The Monkees Go Analog

noah | September 15, 2008 5:00 am
At around 3 a.m. I found myself going on one of those YouTube binges that are necessitated by not being able to sleep and not wanting to drop $30-plus at the iTunes Store, and it was through lots of “related link” clicking that I happened upon “Daily Nightly” by the Monkees, a song that I had “dug” a lot as a terminally unhip 11-year-old and, I learned after some Googling, one that actually had something of an historic import, what with it being one of the first pop songs to employ the Moog synthesizer.
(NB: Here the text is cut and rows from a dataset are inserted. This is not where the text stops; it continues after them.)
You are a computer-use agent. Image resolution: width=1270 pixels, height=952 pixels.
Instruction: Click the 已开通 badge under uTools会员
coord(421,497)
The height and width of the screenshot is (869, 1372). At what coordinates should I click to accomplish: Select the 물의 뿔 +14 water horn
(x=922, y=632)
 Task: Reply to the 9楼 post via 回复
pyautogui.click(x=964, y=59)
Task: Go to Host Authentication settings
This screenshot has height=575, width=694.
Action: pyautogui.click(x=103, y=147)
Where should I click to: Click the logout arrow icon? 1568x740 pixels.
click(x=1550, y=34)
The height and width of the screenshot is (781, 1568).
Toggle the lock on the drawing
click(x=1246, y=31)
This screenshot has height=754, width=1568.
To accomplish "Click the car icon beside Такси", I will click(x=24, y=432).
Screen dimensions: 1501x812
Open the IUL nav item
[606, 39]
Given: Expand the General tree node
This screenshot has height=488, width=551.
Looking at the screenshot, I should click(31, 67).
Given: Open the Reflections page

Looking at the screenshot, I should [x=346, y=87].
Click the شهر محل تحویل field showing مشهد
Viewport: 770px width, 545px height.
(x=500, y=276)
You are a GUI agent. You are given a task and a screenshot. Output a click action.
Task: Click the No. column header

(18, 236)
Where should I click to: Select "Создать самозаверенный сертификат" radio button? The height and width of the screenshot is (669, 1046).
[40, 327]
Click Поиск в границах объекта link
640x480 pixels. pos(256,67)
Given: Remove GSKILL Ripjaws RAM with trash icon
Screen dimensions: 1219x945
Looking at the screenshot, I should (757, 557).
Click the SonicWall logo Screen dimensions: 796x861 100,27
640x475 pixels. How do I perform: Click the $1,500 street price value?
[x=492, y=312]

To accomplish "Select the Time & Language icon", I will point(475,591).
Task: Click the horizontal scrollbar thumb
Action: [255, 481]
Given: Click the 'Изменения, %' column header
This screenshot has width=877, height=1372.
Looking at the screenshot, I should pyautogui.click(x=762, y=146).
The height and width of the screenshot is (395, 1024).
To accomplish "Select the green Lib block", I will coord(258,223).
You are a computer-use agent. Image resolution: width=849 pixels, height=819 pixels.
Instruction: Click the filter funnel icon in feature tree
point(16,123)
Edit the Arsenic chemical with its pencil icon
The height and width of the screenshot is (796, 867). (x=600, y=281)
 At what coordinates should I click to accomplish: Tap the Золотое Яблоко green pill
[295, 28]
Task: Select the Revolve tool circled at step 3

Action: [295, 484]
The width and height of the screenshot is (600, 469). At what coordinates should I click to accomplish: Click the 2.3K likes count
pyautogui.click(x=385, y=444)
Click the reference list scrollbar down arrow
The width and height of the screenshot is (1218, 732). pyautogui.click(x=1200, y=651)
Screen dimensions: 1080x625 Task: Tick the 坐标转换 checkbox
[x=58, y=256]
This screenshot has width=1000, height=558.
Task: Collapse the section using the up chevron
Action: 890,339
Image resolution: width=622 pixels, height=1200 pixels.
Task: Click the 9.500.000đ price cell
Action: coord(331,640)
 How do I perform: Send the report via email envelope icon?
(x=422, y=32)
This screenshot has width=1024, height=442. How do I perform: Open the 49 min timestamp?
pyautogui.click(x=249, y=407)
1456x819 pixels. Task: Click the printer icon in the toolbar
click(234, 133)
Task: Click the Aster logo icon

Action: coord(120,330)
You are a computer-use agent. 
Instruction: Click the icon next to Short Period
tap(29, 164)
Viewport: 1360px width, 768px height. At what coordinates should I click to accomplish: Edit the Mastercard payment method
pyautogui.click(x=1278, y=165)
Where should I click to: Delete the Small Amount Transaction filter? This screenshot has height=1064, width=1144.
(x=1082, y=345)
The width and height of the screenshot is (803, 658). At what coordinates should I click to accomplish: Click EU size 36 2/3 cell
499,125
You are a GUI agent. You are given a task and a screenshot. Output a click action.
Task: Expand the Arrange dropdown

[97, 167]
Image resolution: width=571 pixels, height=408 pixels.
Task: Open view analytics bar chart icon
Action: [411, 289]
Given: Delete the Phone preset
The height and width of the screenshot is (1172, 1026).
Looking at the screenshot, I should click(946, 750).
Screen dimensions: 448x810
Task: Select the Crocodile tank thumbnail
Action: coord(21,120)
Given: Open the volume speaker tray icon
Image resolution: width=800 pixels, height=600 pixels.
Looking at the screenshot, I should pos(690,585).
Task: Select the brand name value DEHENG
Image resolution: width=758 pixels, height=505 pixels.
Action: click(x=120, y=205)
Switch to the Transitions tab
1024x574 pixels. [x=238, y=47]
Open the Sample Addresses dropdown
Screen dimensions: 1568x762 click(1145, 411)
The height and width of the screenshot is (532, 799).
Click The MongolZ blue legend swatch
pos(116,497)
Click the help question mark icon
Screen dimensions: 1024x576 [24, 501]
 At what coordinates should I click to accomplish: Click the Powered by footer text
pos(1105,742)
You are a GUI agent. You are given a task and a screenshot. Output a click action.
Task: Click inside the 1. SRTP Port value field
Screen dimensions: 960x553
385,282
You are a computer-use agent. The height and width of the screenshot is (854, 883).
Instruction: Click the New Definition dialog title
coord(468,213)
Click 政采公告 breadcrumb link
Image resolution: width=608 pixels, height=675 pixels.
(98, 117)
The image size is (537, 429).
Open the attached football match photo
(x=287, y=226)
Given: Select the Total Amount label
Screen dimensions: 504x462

According to Eric Lefcowitz’s Monkees Tale, the Monkees’ Micky Dolenz actually bought the third Moog to ever come off the assembly line–he was right behind Buck Owens and Wendy Carlos on the waiting list–and his full-on “hey, let’s twist this knob and see what happens” experimentation with the synthesizer resulted in the Michael Nesmith-penned song breaking through its psychedelia-by-the-numbers melody.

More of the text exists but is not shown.